Dan Sri Wulandari pun pasti akan menghukum berat empat pendekar yang menjaga keris pusaka di gedung tersebut. Karena mereka telah lalai dalam melaksanakan tugas darinya.

Gentar hanya mengerutkan kening ketika melihat pemandangan yang sangat menyeramkan, puluhan pedang menjulur ke arahnya yang siap merobek dan memenggal kepalanya.

Gentar tidak merasa takut dengan hal tersebut. Namun, ia berpikir bahwa pertarungan tersebut akan kembali memakan jiwa. Sudah barang tentu dirinya akan kembali terlibat.

Tiba-tiba saja, semerbak aroma wangi menyengat dalam indera penciuman pendekar muda itu. Seiring dengan munculnya aroma wangi tersebut, tiba-tiba saja muncul di samping Gentar Dewi Rara Sati.

Dewi Rara Sati berdiri bahu membahu dengan Gentar sambil memegang sebilah pedang yang ia arahkan kepada para pendekar itu.

"Kalian adalah orang-orang terhormat dari perguruan silat terbesar di negri ini. Tapi kelakuan kalian sangat bodoh, tidak tahu malu!" bentak Dewi Rara Sati dengan sorot mata tajam. "Tindakan kalian sudah seperti anak kecil berani keroyokan terhadap satu orang yang belum terbukti kesalahannya!" sambungnya dengan suara lebih keras dari sebelumnya.

Dari jauh Sri Wulandari lantas berkata sambil merangkapkan kedua tangannya di atas dada, kemudian sedikit membungkukkan badan seraya memberi hormat kepada Dewi Rara Sati.
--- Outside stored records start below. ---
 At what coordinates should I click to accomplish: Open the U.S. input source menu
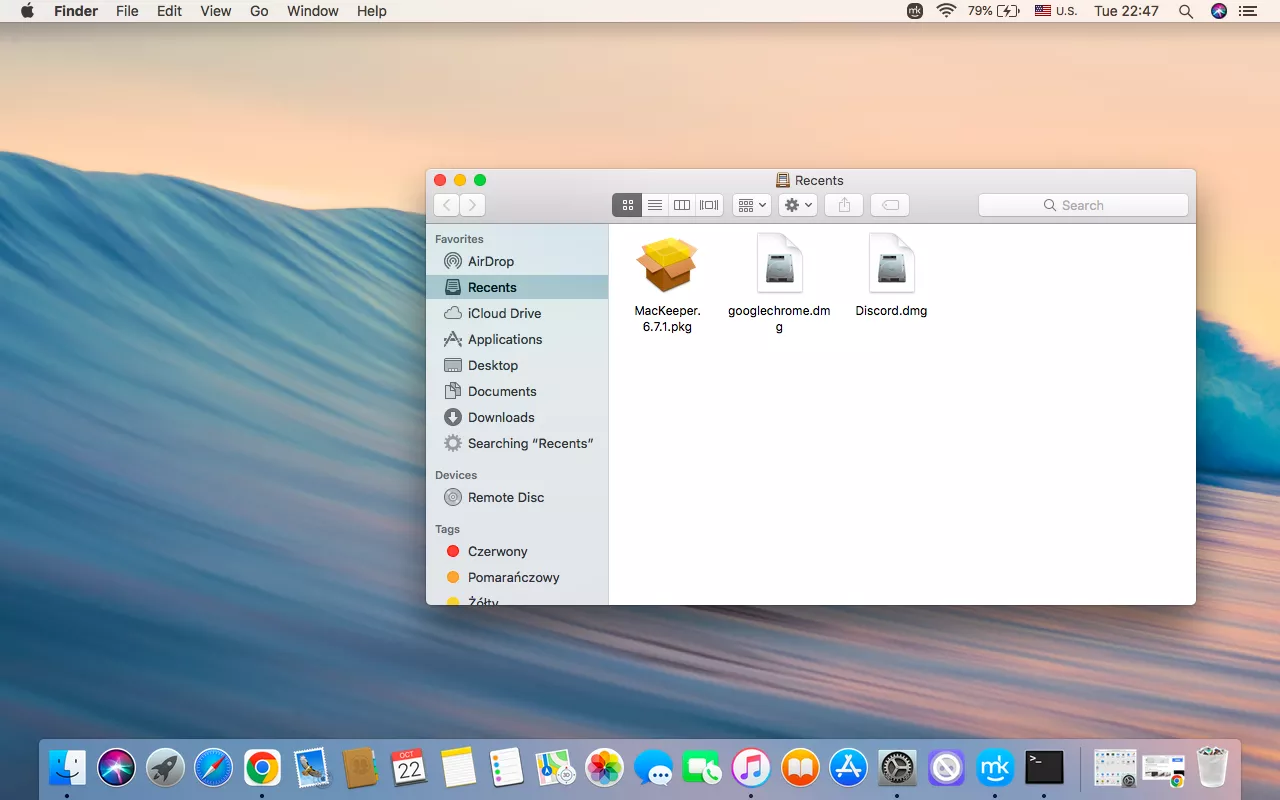[x=1056, y=11]
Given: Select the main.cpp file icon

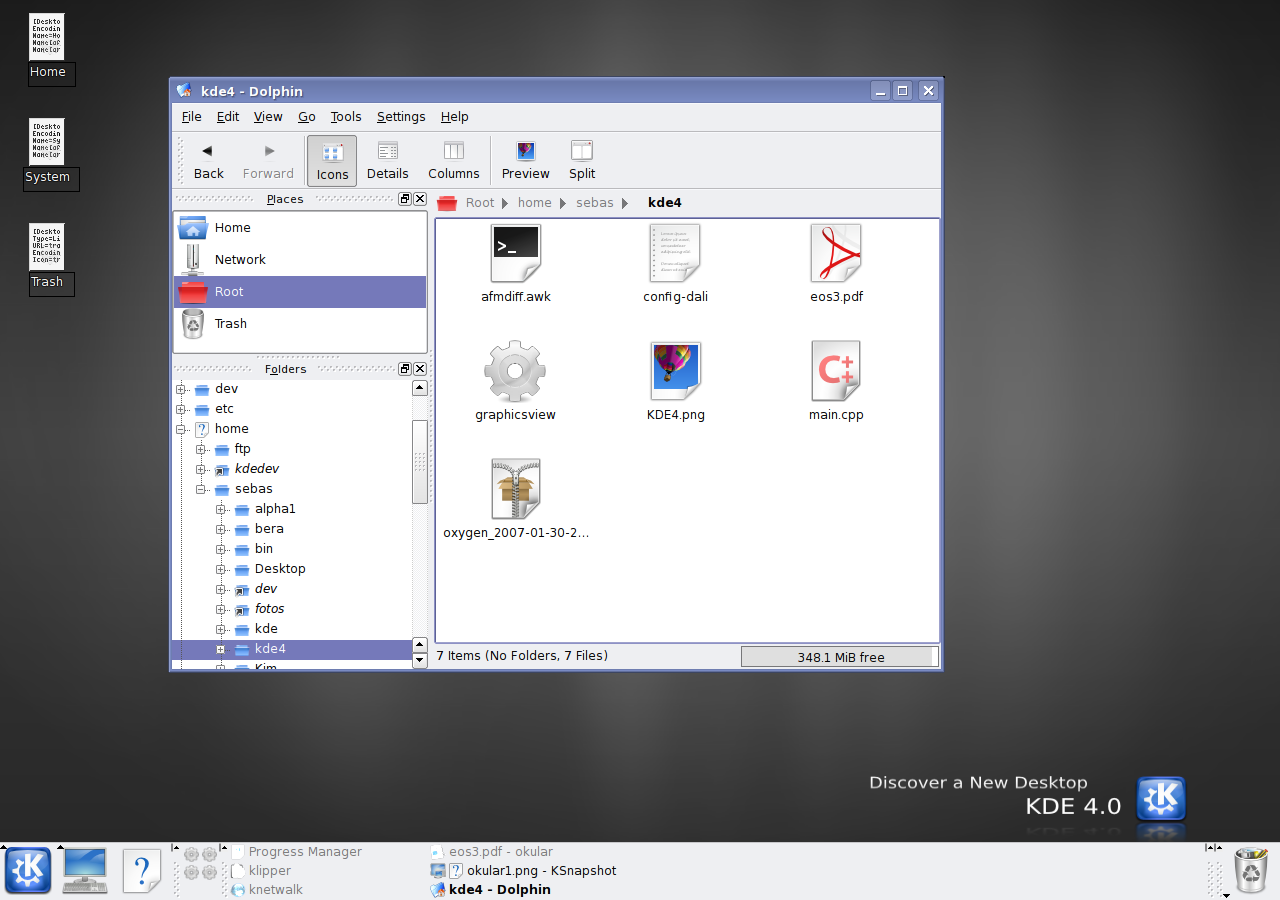Looking at the screenshot, I should [836, 372].
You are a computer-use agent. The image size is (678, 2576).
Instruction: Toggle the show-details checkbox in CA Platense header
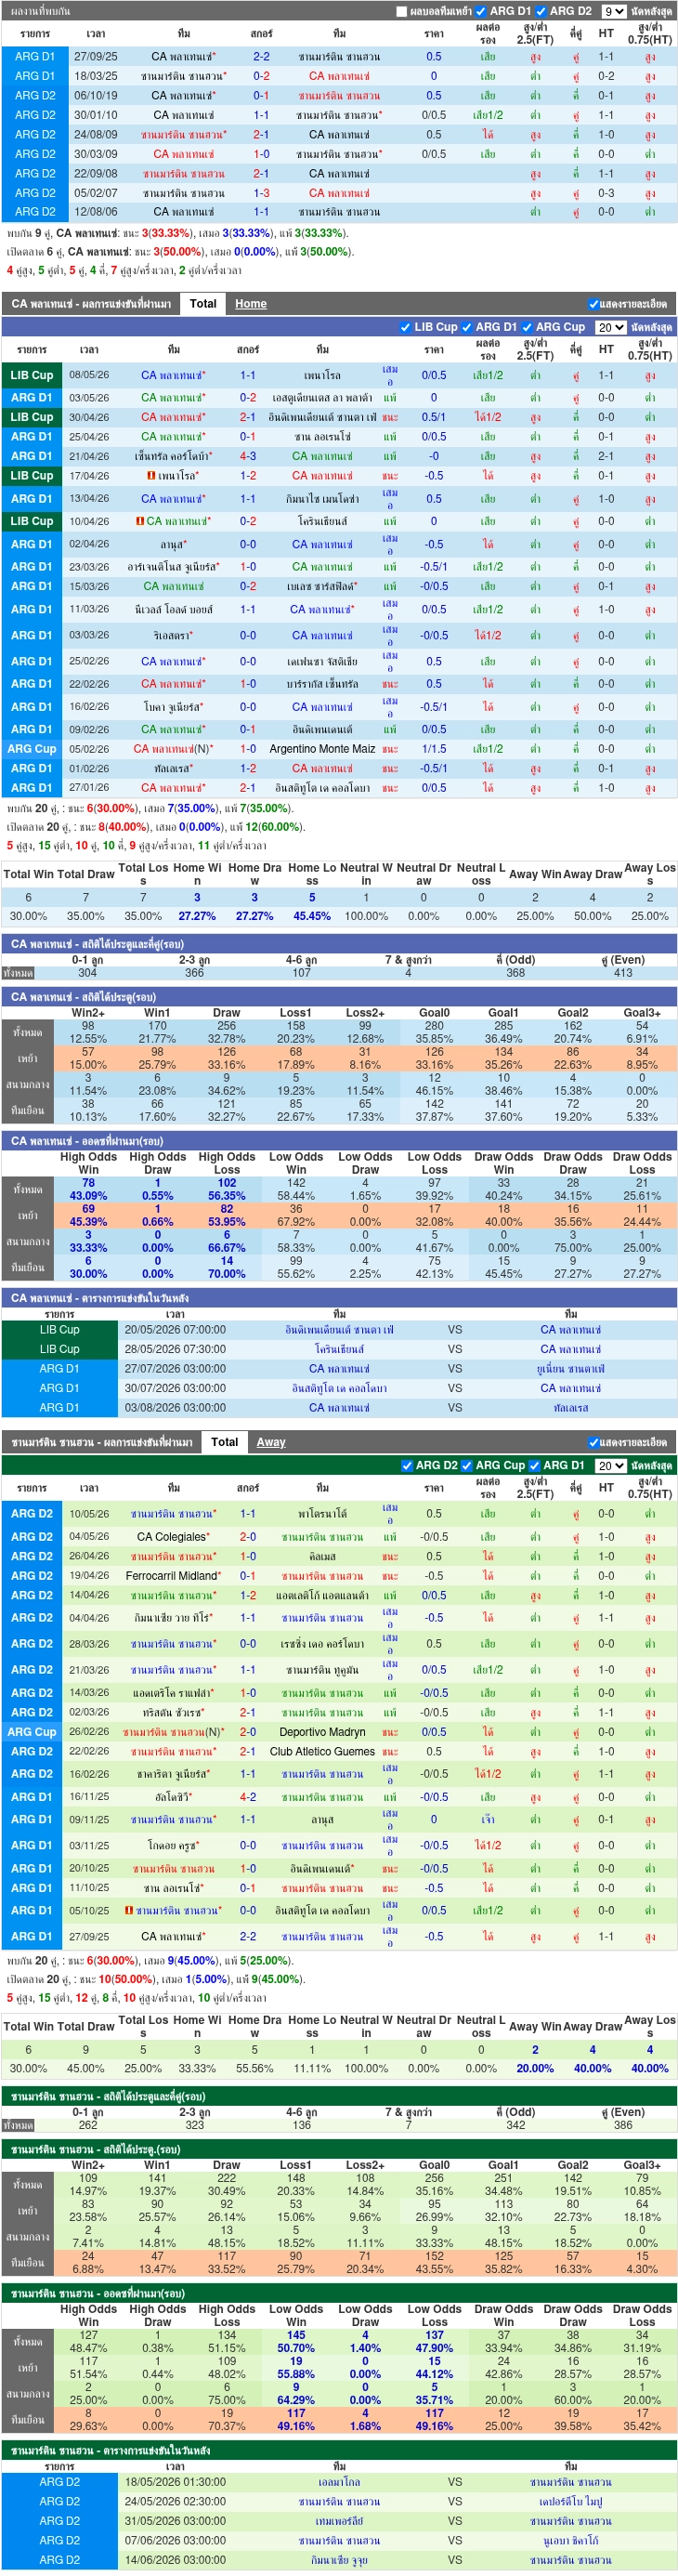coord(594,304)
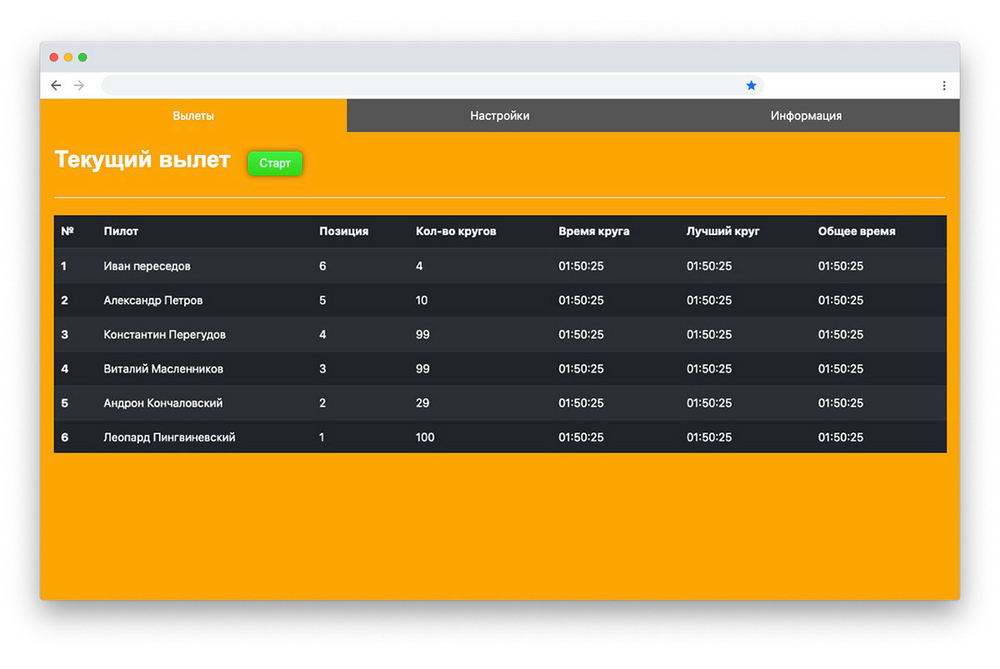Select pilot Константин Перегудов

[x=165, y=335]
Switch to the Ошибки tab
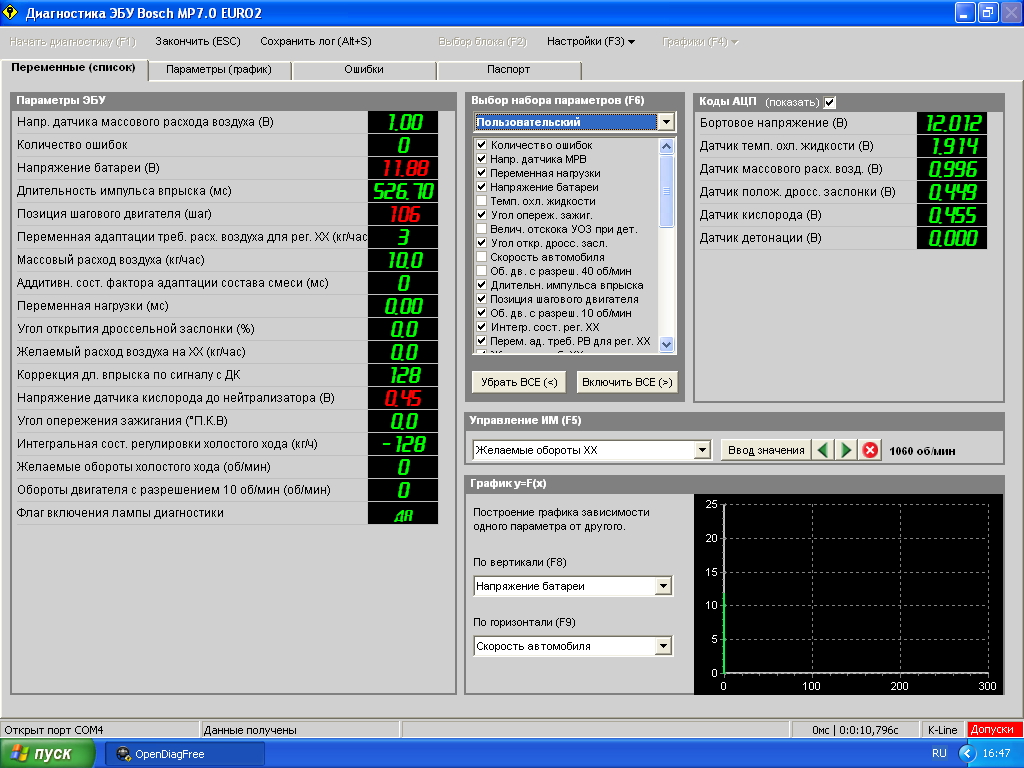This screenshot has width=1024, height=768. click(x=364, y=69)
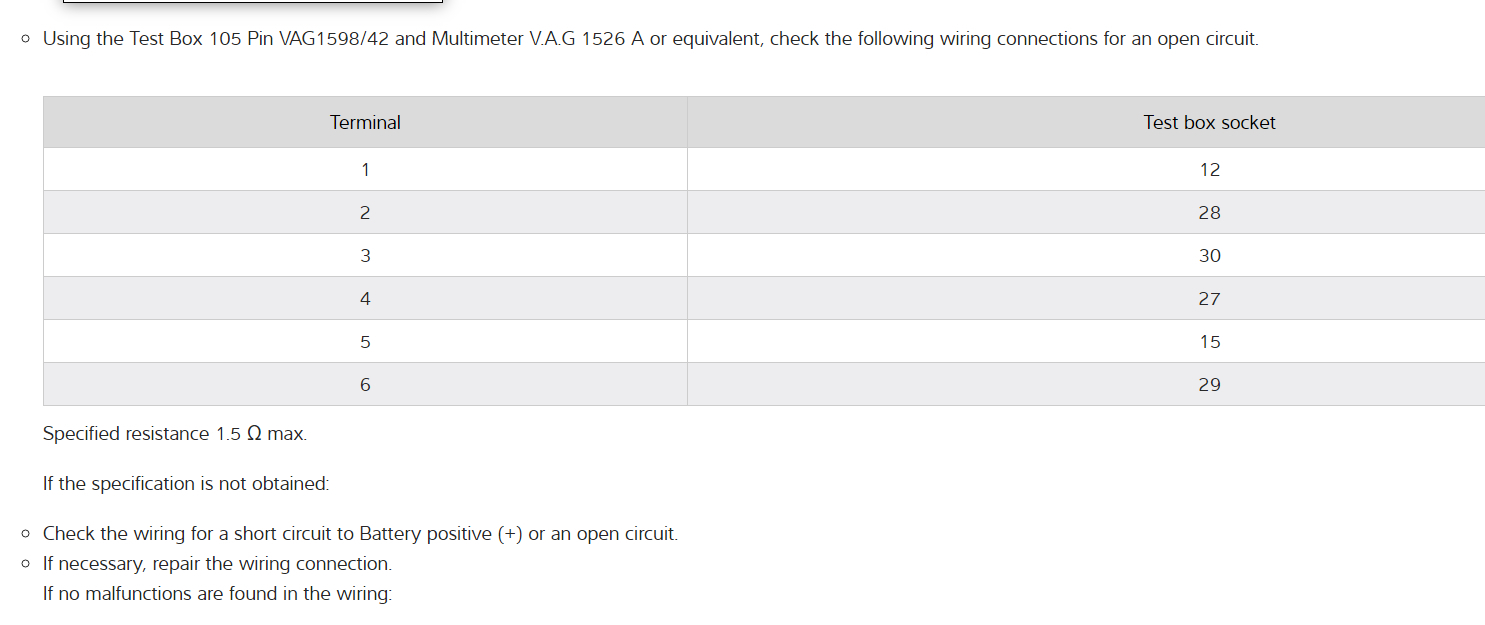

"Aku harap kau jangan ikut campur dalam persoalan ini! Karena persoalan ini bukanlah sebuah sayembara yang dulu pernah diadakan pendekar itu." Jari telunjuknya menuding ke arah Gentar yang berdiri di samping wanita cantik sang pendekar pedang kematian.

"Apa yang jadi sebabnya, hingga aku tidak boleh turut campur?" Dewi Rara Sati kembali membentak.

"Aku dan murid-muridku terpaksa akan menangkap pendekar muda itu, dan menghukum dia seberat-beratnya!" kata Sri Wulandari suara terdengar santai dan tidak berani berkata keras terhadap Dewi Rara Sati.

Sri Wulandari tetap menahan amarahnya, sehingga suaranya pun terdengar lunak dan seperti biasa.